茜視点
僕に休む時間はない。なぜなら、僕は弟や妹の面倒を、学校以外はずっと見てなくちゃいけないから。
僕は長男で、弟や妹が4人いる。上から順番に、維斗(男・小5)・霞(女・小2)・瑠璃(男・小1)・雪菜(女・年中)。霞から下は、お母さんの再婚相手の子供。
お母さんの再婚相手はいわゆる「ひも」で、女遊びに夢中だ。だから、お母さんはずっと仕事をしている。その分、家事・育児は僕の仕事なのだ。

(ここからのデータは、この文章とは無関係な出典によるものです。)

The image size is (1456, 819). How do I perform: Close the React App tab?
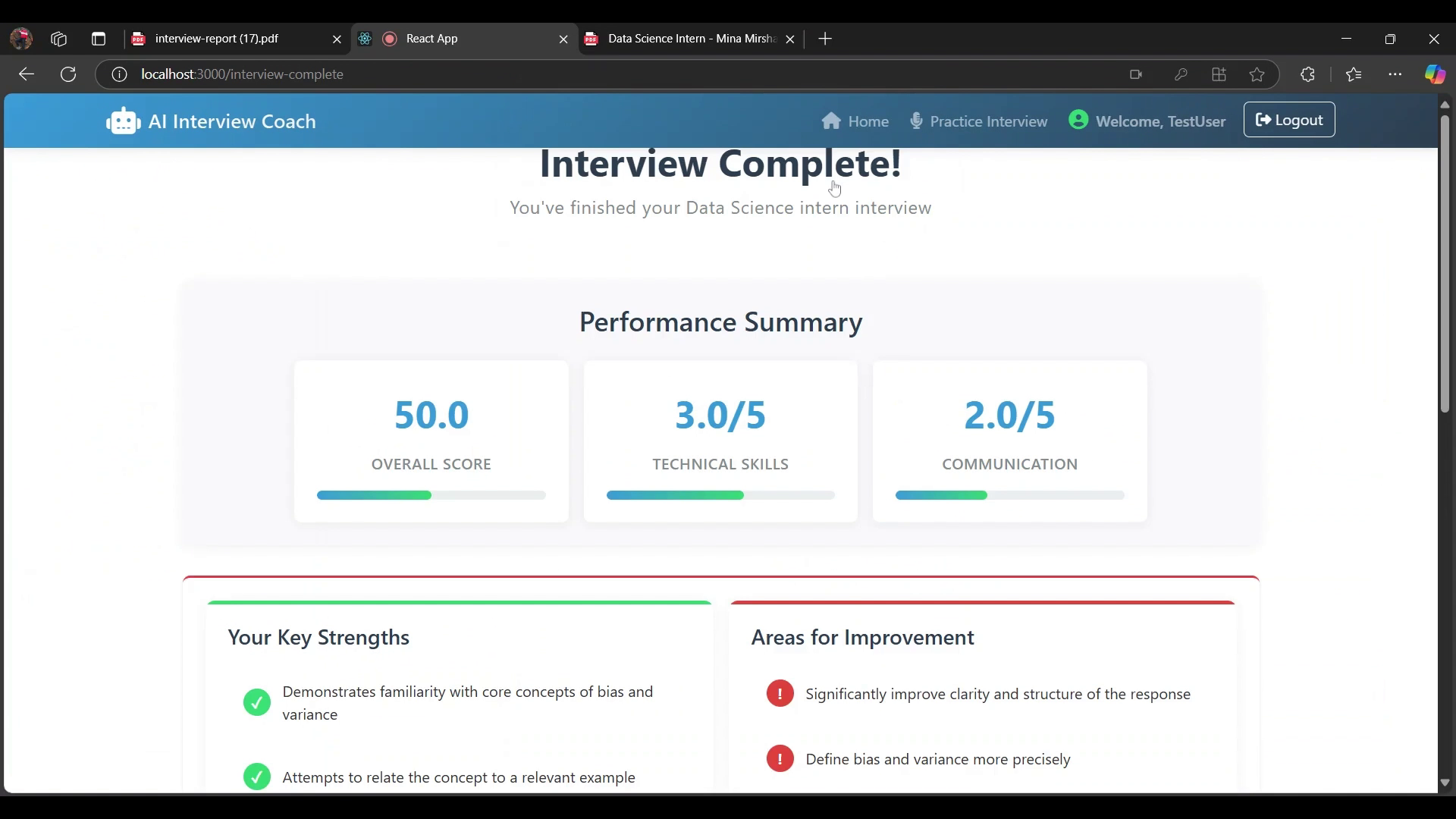[563, 39]
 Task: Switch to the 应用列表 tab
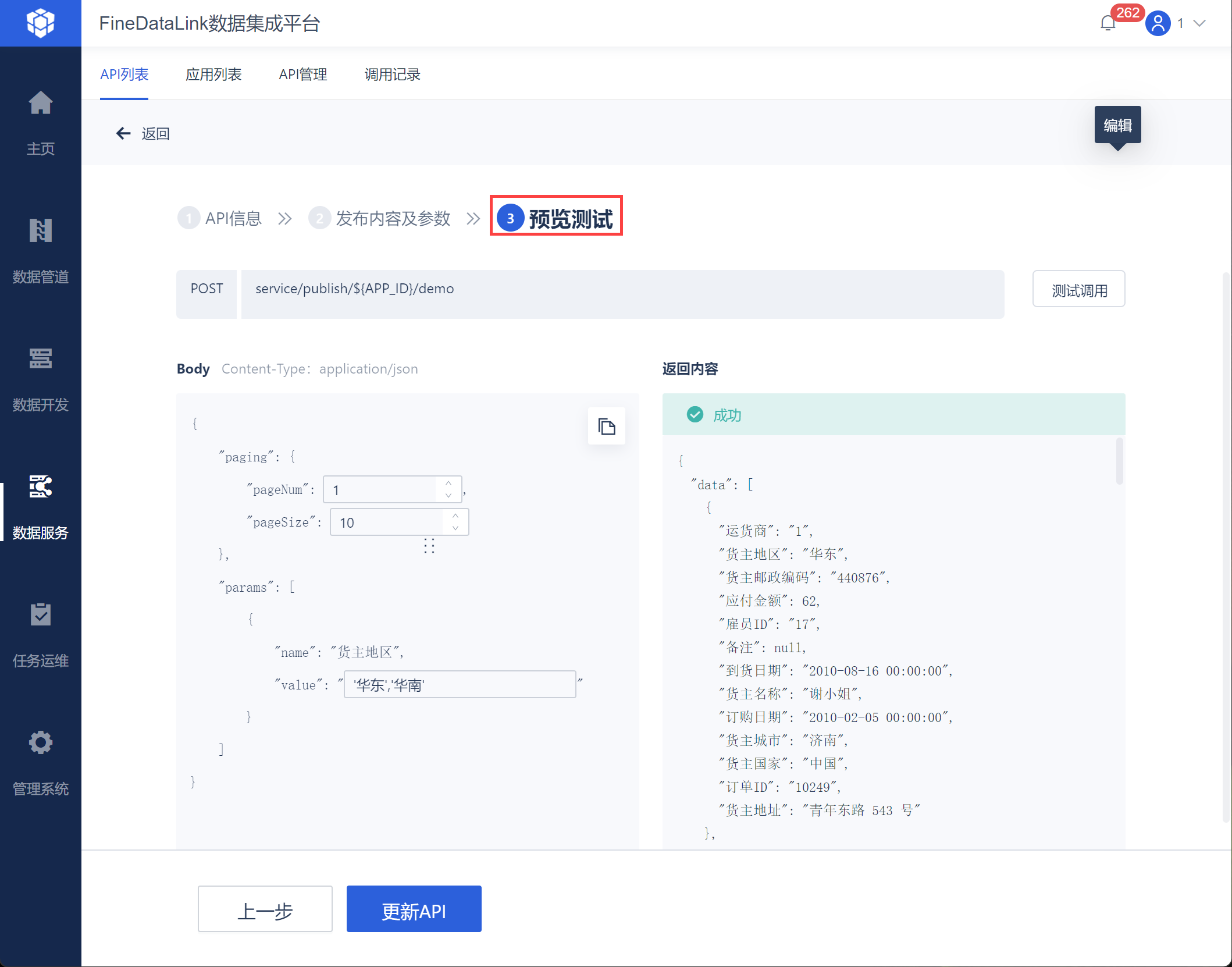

遊ぶ時間なんてない。小学生時代、遊びに誘われてもことごとく断っていたから、クラスでも浮いていた。今は中学生なのだが、受験するお金もないので地元の公立のとこに通ってる。だから、今も浮いている。でも、それでいい。僕の仕事は、家族を守ること。弟や妹を、立派に育てること。それだけなのだから。
茜「ただいま〜」
維「兄ちゃん!霞と瑠璃が喧嘩してる!」
霞「だって瑠璃があたしのプリン食べたんだもん!」
瑠「その前に俺のアイス食べたろ!?」
茜「はいはい、そうなると思ってかぼちゃプリン作っといたから、食べてて。僕出かけるから。」
霞「雪菜のお迎え?」
茜「そうだよ。維斗、何かあったらよろしくね。」
維「兄ちゃん、たまには変わるよ?」
茜「大丈夫。あんたはプリン食べてな。じゃ、行ってきまーす。」
北風が寒い。近くのビルを見上げる。ここは、飛び降り自殺の発生現場だったな。僕も背負うものがなければ、死ねるのにな…。
雪「にいに〜!」
幼稚園に着くと、元気な雪菜の声がする。
僕は、この子達を守らなくちゃならない。どれだけ浮こうが、授業に遅れようが、親から愛されなかろうが、関係ない。
でも、今も死にたいと強く思う。